Directions ▸ Please copy the entries exactly, from the line containing "Given: Select the Highlight text tool" up to and including the line containing "Action: click(441, 121)", and nothing else.

--- START OF Records provided ---

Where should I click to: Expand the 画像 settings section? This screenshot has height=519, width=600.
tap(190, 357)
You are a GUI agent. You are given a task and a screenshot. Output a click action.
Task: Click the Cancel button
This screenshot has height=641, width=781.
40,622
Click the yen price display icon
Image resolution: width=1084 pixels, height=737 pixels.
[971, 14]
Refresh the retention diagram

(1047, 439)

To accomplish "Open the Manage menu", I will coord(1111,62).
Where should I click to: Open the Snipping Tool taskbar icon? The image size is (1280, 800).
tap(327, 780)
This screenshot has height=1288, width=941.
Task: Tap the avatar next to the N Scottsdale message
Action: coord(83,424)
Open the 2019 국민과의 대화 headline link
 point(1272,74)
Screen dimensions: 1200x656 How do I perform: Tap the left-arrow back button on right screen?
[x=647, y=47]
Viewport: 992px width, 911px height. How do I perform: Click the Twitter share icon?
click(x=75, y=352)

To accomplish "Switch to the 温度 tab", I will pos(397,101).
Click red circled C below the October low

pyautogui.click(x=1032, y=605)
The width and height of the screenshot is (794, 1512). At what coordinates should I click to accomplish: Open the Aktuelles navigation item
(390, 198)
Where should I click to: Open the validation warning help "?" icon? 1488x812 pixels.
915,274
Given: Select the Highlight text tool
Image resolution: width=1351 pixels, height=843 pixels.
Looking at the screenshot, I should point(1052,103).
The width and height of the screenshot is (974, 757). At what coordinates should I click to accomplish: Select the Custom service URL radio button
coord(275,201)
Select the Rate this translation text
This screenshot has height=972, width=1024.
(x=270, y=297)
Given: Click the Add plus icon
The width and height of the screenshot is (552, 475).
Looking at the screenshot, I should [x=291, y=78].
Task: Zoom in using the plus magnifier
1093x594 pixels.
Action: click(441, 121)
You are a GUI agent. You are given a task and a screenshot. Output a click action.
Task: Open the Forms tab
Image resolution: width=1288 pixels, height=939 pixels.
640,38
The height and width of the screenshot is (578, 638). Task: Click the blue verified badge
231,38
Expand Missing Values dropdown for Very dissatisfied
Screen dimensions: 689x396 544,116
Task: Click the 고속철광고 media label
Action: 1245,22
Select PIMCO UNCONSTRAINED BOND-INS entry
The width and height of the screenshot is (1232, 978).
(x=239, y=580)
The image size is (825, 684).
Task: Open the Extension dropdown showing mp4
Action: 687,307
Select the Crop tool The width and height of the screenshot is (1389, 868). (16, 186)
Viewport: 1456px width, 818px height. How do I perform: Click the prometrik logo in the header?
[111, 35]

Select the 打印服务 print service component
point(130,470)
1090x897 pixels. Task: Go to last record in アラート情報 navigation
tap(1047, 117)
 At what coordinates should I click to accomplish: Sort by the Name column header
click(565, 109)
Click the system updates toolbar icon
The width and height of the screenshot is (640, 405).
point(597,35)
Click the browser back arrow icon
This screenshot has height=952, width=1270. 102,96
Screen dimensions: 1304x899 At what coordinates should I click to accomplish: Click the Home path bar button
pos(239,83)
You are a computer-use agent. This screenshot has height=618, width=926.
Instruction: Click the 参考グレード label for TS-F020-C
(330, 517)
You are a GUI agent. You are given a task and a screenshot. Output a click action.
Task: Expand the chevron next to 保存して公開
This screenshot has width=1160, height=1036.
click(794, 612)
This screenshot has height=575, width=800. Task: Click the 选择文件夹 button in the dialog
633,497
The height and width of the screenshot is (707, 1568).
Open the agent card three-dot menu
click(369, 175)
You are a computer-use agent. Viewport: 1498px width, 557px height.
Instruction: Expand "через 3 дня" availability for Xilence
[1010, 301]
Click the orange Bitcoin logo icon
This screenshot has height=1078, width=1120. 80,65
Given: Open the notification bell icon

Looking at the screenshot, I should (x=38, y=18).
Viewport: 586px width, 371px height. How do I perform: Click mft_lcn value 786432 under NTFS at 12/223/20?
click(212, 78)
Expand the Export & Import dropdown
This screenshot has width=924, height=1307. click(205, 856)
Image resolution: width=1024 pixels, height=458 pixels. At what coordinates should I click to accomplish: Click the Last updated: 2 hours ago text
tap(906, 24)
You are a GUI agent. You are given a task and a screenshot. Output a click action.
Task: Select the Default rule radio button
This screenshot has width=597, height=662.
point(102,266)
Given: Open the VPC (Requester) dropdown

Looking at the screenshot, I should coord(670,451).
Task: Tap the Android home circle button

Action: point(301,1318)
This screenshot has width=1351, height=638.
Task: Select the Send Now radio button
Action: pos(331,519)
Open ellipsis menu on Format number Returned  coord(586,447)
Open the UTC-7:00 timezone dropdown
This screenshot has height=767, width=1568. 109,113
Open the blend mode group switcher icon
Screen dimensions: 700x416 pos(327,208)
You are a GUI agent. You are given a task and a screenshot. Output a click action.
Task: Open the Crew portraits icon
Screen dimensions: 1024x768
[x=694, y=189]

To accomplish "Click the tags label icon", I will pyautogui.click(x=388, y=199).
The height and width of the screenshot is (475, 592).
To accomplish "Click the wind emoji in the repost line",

--- END OF Records provided ---

Correct output ▸
Given: Select the Highlight text tool
Image resolution: width=1351 pixels, height=843 pixels.
Looking at the screenshot, I should point(1052,103).
The width and height of the screenshot is (974, 757). At what coordinates should I click to accomplish: Select the Custom service URL radio button
coord(275,201)
Select the Rate this translation text
This screenshot has height=972, width=1024.
(x=270, y=297)
Given: Click the Add plus icon
The width and height of the screenshot is (552, 475).
Looking at the screenshot, I should [x=291, y=78].
Task: Zoom in using the plus magnifier
1093x594 pixels.
Action: click(441, 121)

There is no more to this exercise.